- Born: José Alberto Suárez 1970 Miami, Florida, U.S.
- Died: August 19, 2026 (aged 55) Samburu County, Kenya
- Cause of death: Helicopter crash
- Occupation: Broadcaster
- Years active: 2000–2026
- Known for: President and general manager of Telemundo 31, Telemundo 49 and Telemundo 43
- Spouse: Nicole Valle Duarte
- Children: 2

= José Suárez (broadcaster) =

American businessman (1970–2026)

José Alberto Suárez (1970 – August 19, 2026) was an American broadcaster. He was the president and general manager of Telemundo 31, Telemundo 49 and Telemundo 43. He was also the president of several other Telemundo channels, with more than 25 years of media experience. Suárez was among seven people killed in a helicopter crash near Mount Ololokwe in Samburu County, Kenya, on August 19, 2026.

==Background==
Suárez was born in Miami, Florida in 1970. He began working as a reporter and news anchor for media outlets in Florida, Ohio and Texas. He joined the National Association of Hispanic Journalists in 1998. He spent nearly four years at NBC Miami as director of creative services and programming. During his time in Miami, he also served as executive producer of non-news programming and specials, including daily entertainment shows. Suárez also served as president of multiple Telemundo stations, including Telemundo 33, Telemundo 51, Telemundo 39, Telemundo 20, and Telemundo 60. While living in San Antonio, he served on the Sacramento Hispanic Chamber of Commerce. He and Nicole Valle Duarte had two children together.

==Death==

Suárez was among five Americans and two others on board Eurocopter EC130 5Y-GYM on a scenic flight from a wildlife conservancy in Loisaba to the Ewaso Ng'iro river.

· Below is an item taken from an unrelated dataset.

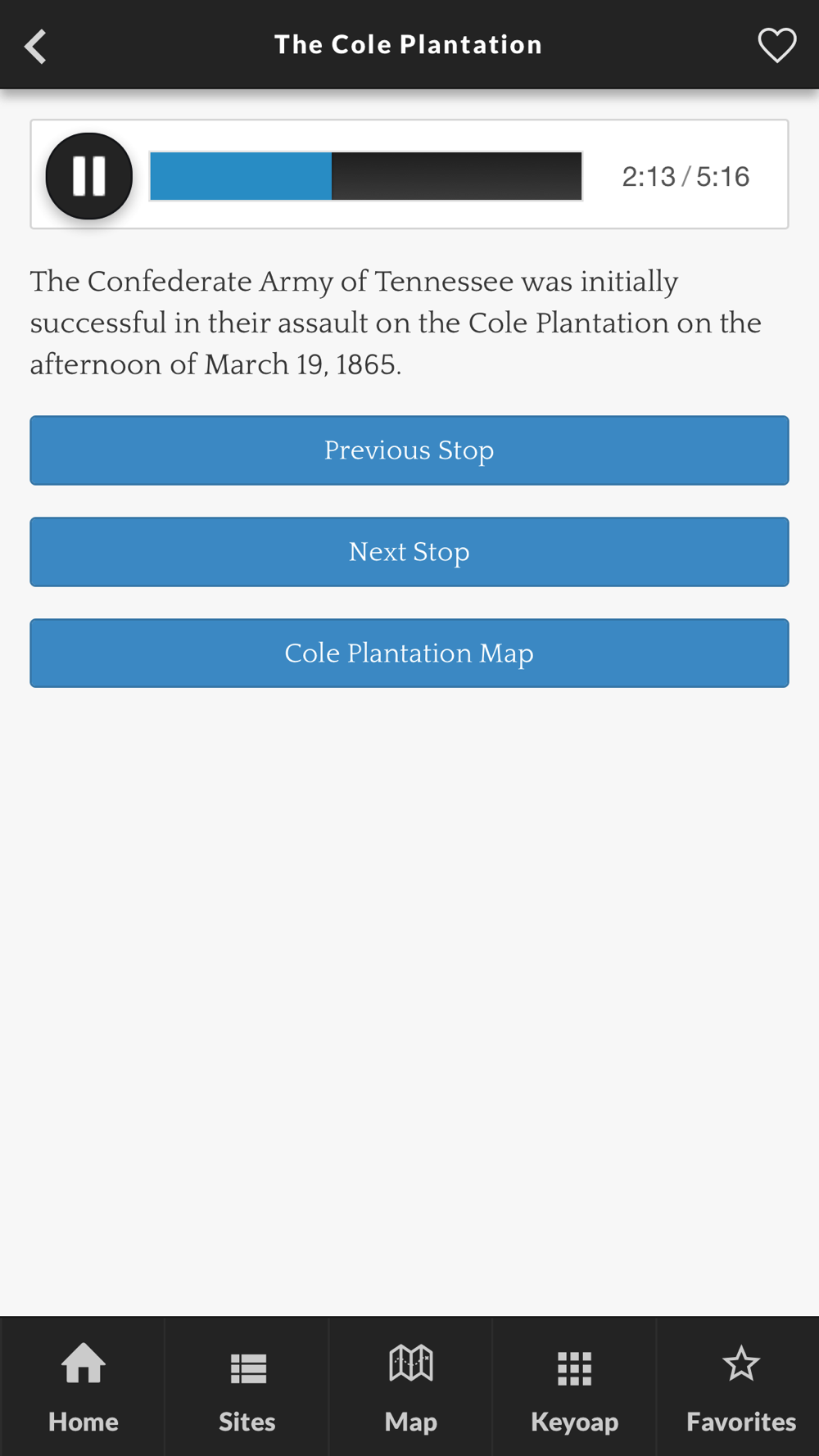Click the Confederate Army description text
Viewport: 819px width, 1456px height.
(396, 323)
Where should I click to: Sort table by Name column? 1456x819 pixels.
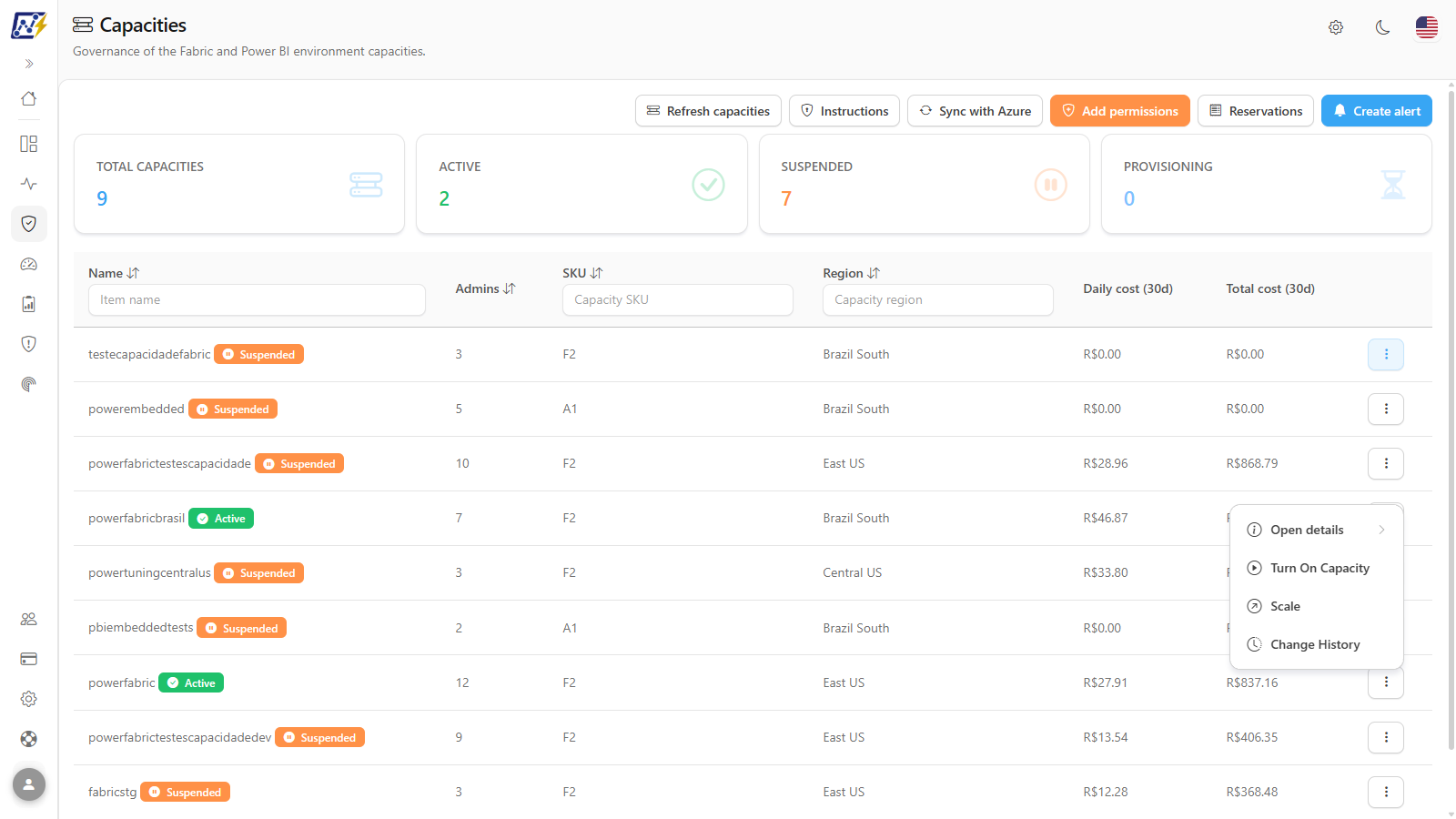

At approximately 9:13, the aircraft crashed in a difficult-to-access section of Mount Ololokwe in Samburu County, Kenya. The helicopter caught on fire and was destroyed. Authorities confirmed all seven occupants were killed on scene. Suárez was 55 years old.

==Awards and honors==
Suárez received multiple honors, including a Lone Star Emmy for leading Telemundo 60 in 2019, a Suncoast Emmy, three Emmys for Best Daily Newscast, the LGBTQ+ Business Award in 2021 and several Associated Press awards.